When the Russian GLONASS system lost three new satellites in a recent launch failure, did this long-standing navigation system lose some momentum? The reports out of Russia had indicated renewed enthusiasm and commitment to put a revived, complete constellation back in its rightful GNSS place. Launch of an L3 CDMA demonstrator satellite is apparently forecast for late February, and work on the Russian SBAS ground network (known as SDCM) also appears to be proceeding. We can only hope that Russia does not back away from its strong push to not only restore one of the world’s primary satellite navigation systems to its former glory, but to also “modernize” the signals it broadcasts.

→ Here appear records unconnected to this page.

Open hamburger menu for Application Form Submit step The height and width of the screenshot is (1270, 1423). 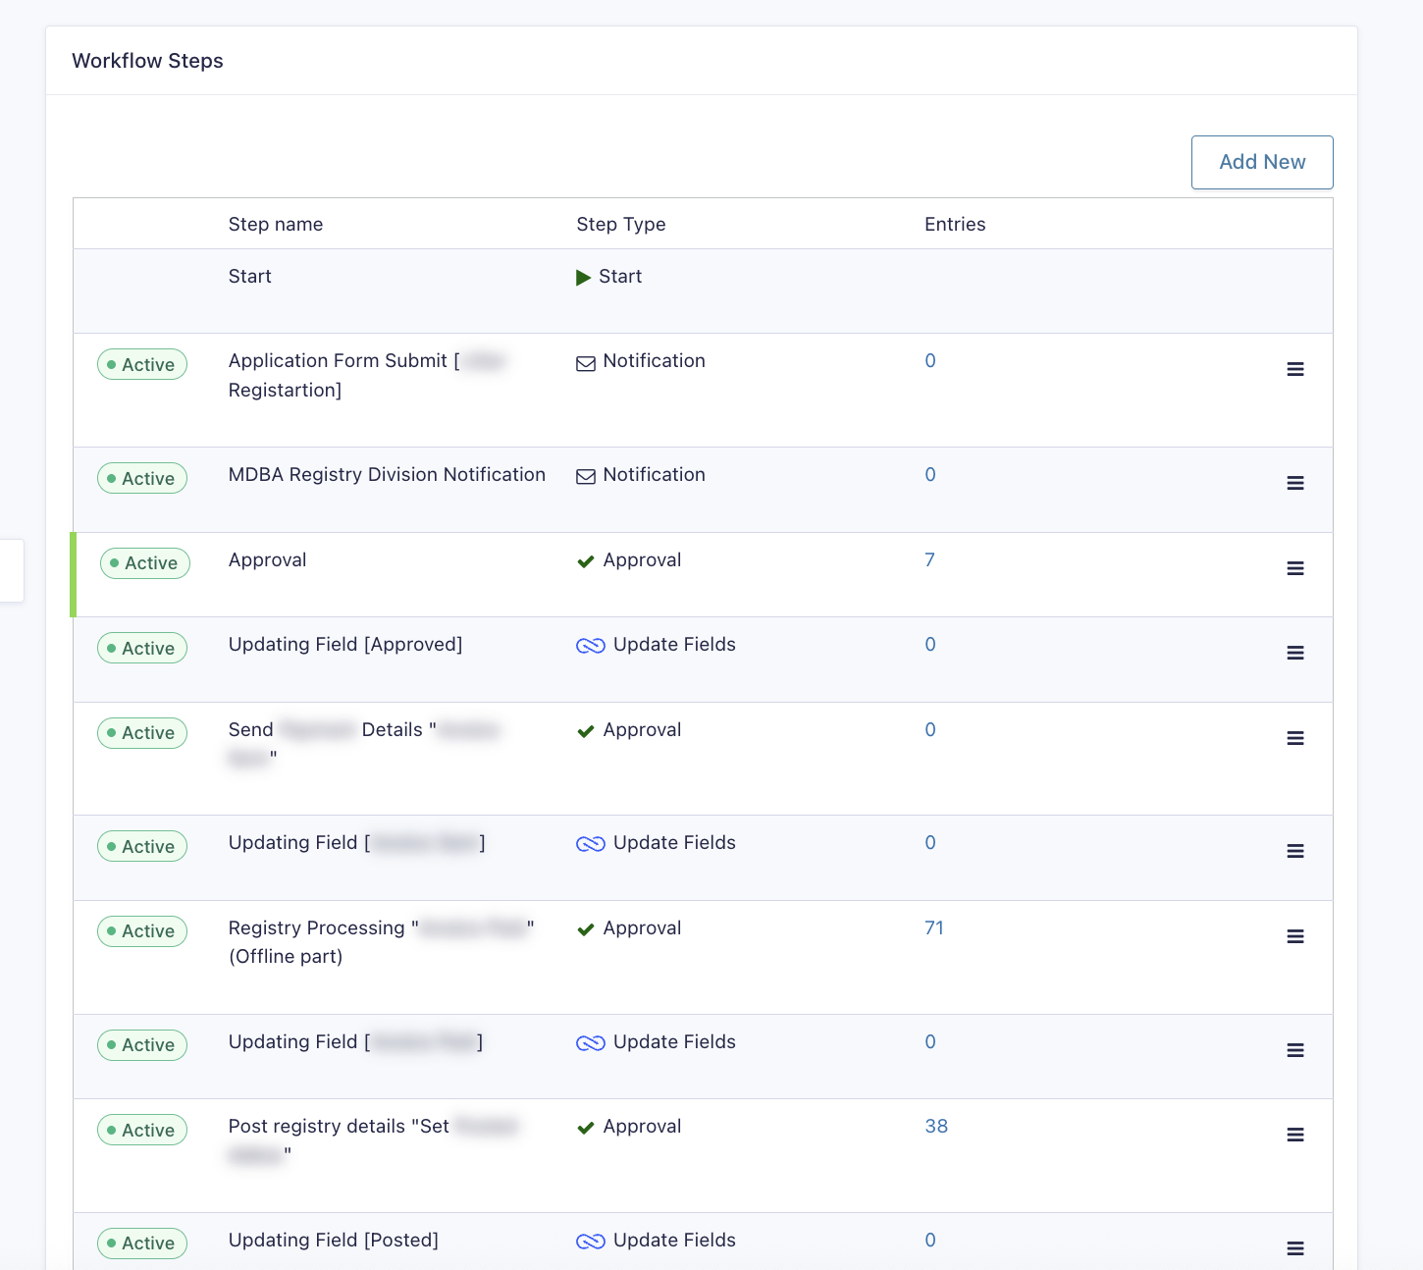tap(1294, 369)
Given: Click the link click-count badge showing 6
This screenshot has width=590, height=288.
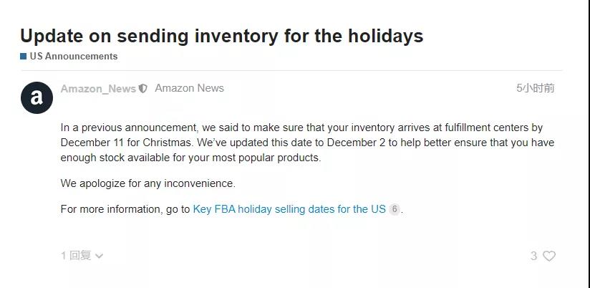Looking at the screenshot, I should tap(395, 210).
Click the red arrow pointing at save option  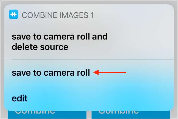[110, 72]
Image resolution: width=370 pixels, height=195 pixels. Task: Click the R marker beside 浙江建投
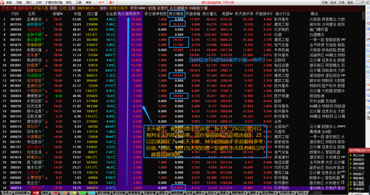46,40
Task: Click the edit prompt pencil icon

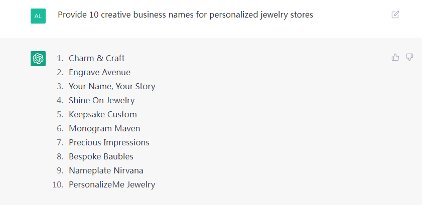Action: [395, 15]
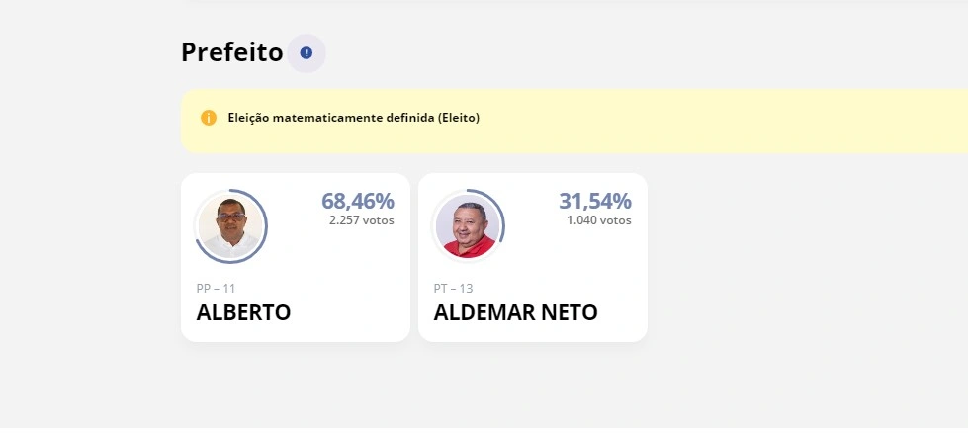The image size is (968, 433).
Task: Open Aldemar Neto's candidate photo
Action: pos(469,226)
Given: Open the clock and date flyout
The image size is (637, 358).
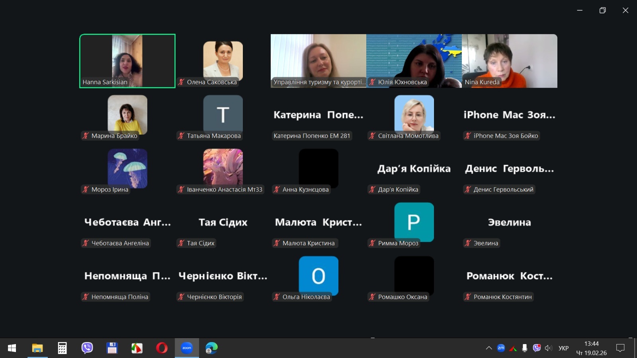Looking at the screenshot, I should 591,348.
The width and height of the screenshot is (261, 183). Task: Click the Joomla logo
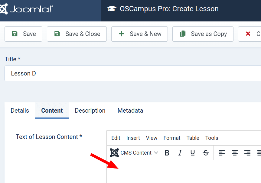[27, 9]
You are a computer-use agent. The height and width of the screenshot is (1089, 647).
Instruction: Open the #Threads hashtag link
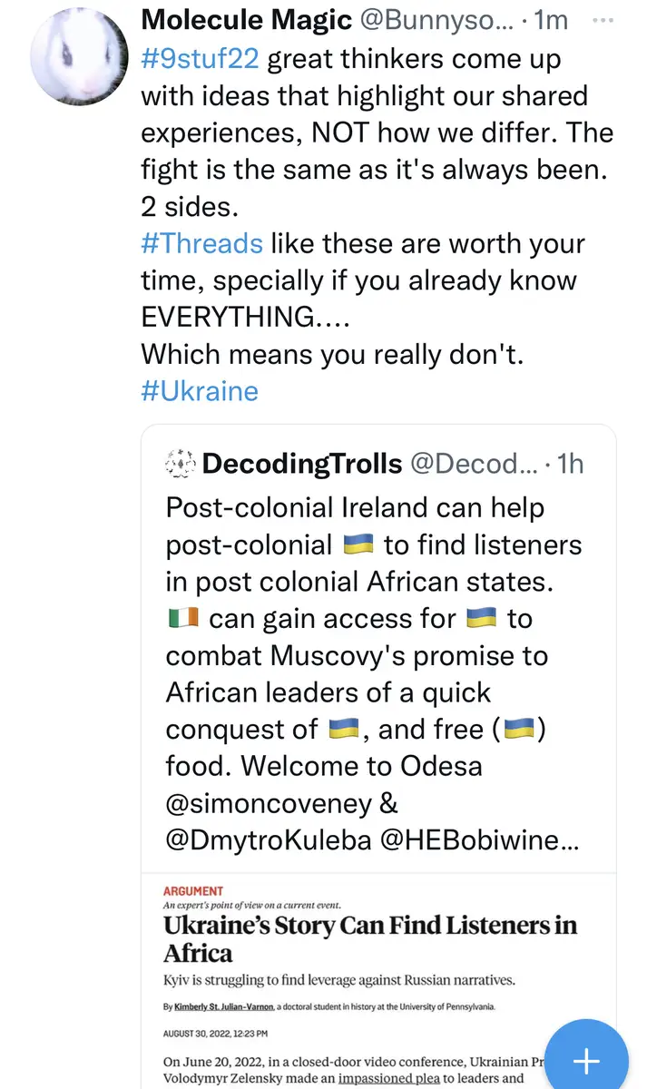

But why do commercial users care about GLONASS? Everyone is already enjoying an enhanced and growing GPS signal in space with loads of satellites and the promise of a rejuvenated GPS constellation with even more signals and features. Well, actually GLONASS has been around for a long time and it has become a system that a lot of users rely on, especially those in the high-accuracy real-time kinematic (RTK) community.
GLONASS may not itself directly enhance accuracy, but the availability of ~21 healthy satellites certainly helps fill in gaps in GPS coverage for a user with a combined GPS/GLONASS receiver. Those extra space vehicles (SVs) when added into an RTK solution can make the difference between accurate, reliable RTK and no RTK or only intermittent RTK.
Back in the early days of a complete, reliable GLONASS constellation, at least one manufacturer embraced and integrated these signals with GPS and was able to demonstrate the best RTK it had ever seen. Other manufacturers followed, and soon high-precision GPS/GLONASS receivers became the norm. As the GLONASS constellation decayed over the next several years, the advantages of dual-constellation receivers fell away somewhat, and GPS-only RTK receivers became more common. Then, almost 10 years ago, as the news of an impending GLONASS revitalization filtered into users and manufacturers, at first in Europe and then throughout the rest of the world, a new generation of dual-function GPS/GLONASS receivers was developed and fielded.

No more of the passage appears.